Europa Universalis IV: Bunun III'lü olanı da oynamıştım bir ara. Memlukleri yönetiyordum taki kardeş kavgasının hortladığı o meşum fetret dönemine kadar. Bu strateji oyunu dünyanın kolayca elegeçirilmesini önleyici bir kronoloji takip ederek işleri zorlaştırırken Osmanlı'yı oynadığım IV'de hilenin dibine vurmak zorunda kaldım. Zira içimde dünya hakimi olmak isteyen bir psikopat var. Allahsız İspanyolları ezemesem de İtalya'yı alıp Almanları zorladığım, Afrika'nın kuzey yarısını müttefiklerimle cebe attığım , Kuzey ve Güney Amerika'da sömürgeler kurabildiğim senaryo bir otomatik güncellemeye kurban gitti. Aklımda ufak bir Alman prensliğini yüceltmek gibi fikirler belirse de içinde harcayacağım vaktin korkusuyla yaklaşamıyorum.

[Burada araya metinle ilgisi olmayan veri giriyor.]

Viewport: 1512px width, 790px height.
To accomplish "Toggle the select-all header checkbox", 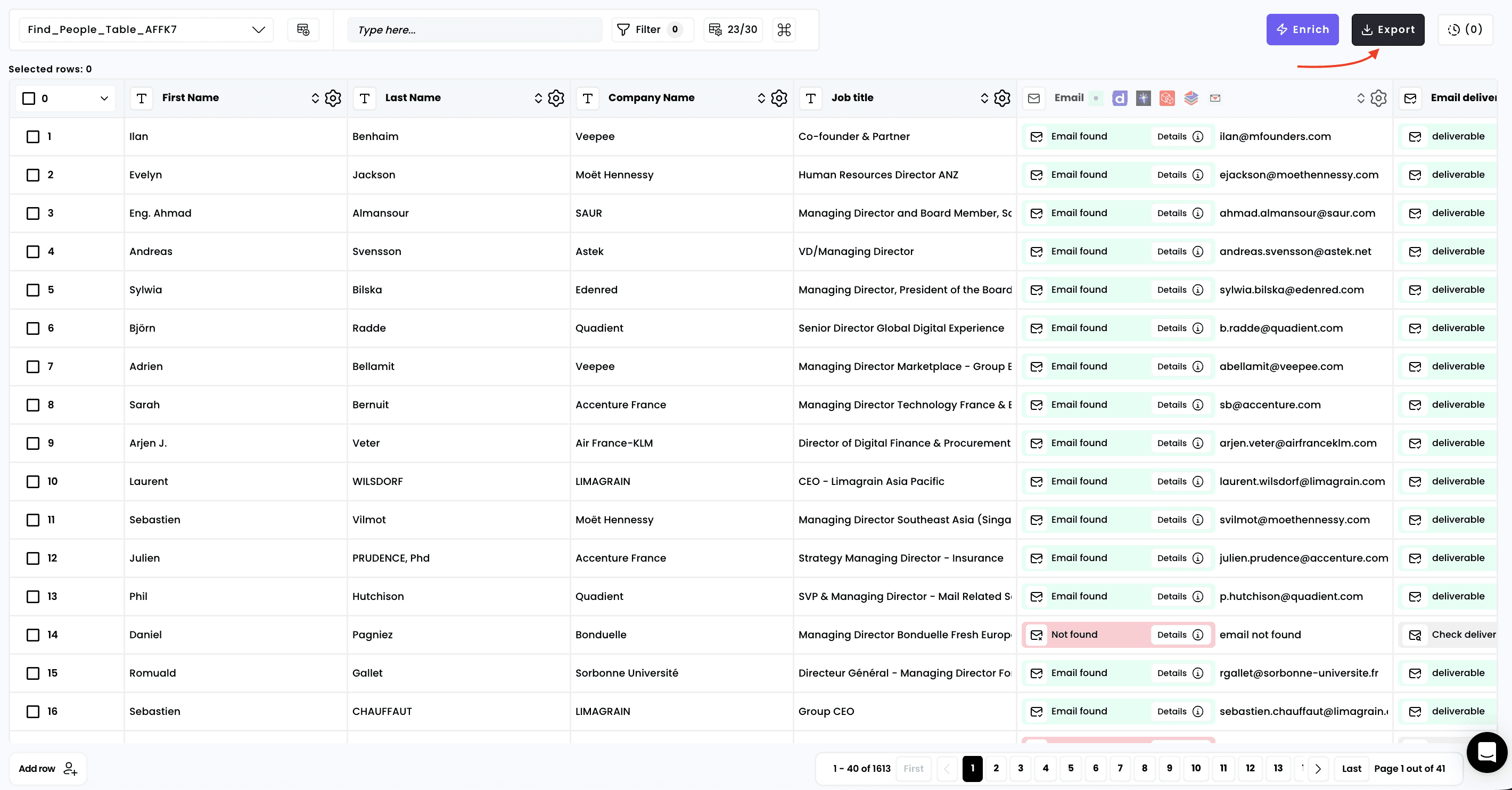I will click(29, 98).
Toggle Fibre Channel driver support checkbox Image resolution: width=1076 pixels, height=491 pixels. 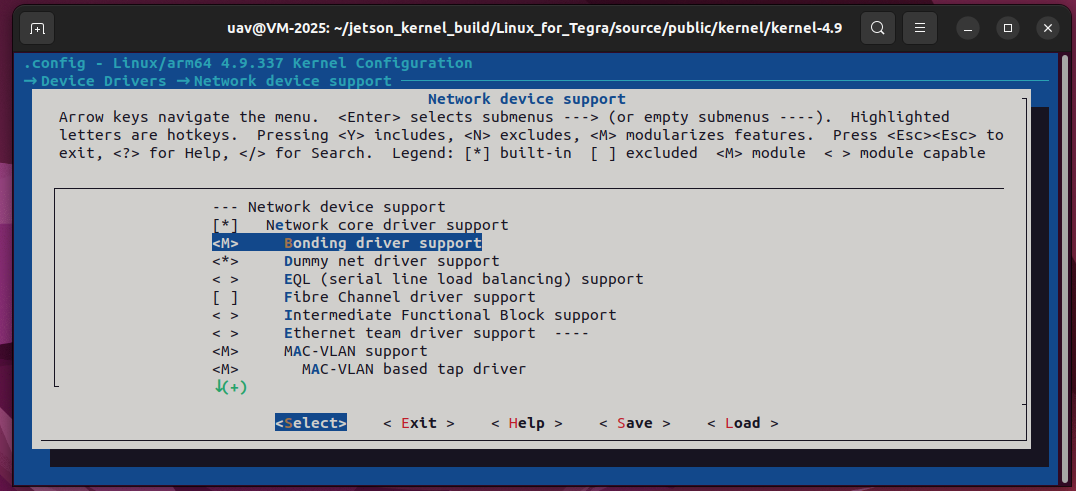tap(225, 297)

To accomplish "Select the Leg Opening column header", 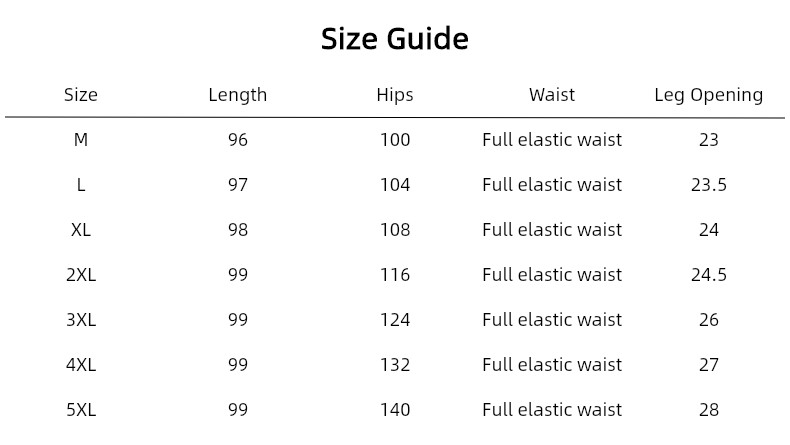I will tap(708, 95).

Cave Story: Ayhh hoplamalı zıplamalı platform bir şey, 1 ay sonra ikinci ekrana geçebildim. Kapı tokmağını bulamamışım. Pek benlik değil.

HITMAN: Bu yaştan sonra zırhlara bürünüp gümbür gümbür savaş meydanında hoplamak varken böyle incelikler bana göre değil. Tutorial'ı geçtim de o yattan inemedim.

Remnant: From The Ashes gayet güzel görünüyor da save checkpointini bulamadım yafu. Yol yordam bulamadım, zor bu zor, huu vaktim yok vaktim. Kim böyle bir şey yapar derken meğerse bu da böyle bir türmüş. Soullike mı darksoul mu ömür tırpanı mı ki ne.

Hotline Miami fakir pikseliyle çok bir çok hoşlandığım tarz bir oyun. Bunu bir de hikaye ile birleştirmişler, şukela. Ancak bu da zor arkadaş. Eline sopa al, demir çıbık al, bir haritadaki 5-10 adamı dayak yemeden sessiz sessiz harca. Sar başa sar başa sar , bağımlılık yapıyor meret. Anlaşılan biraz uğraşacağız senle şerro.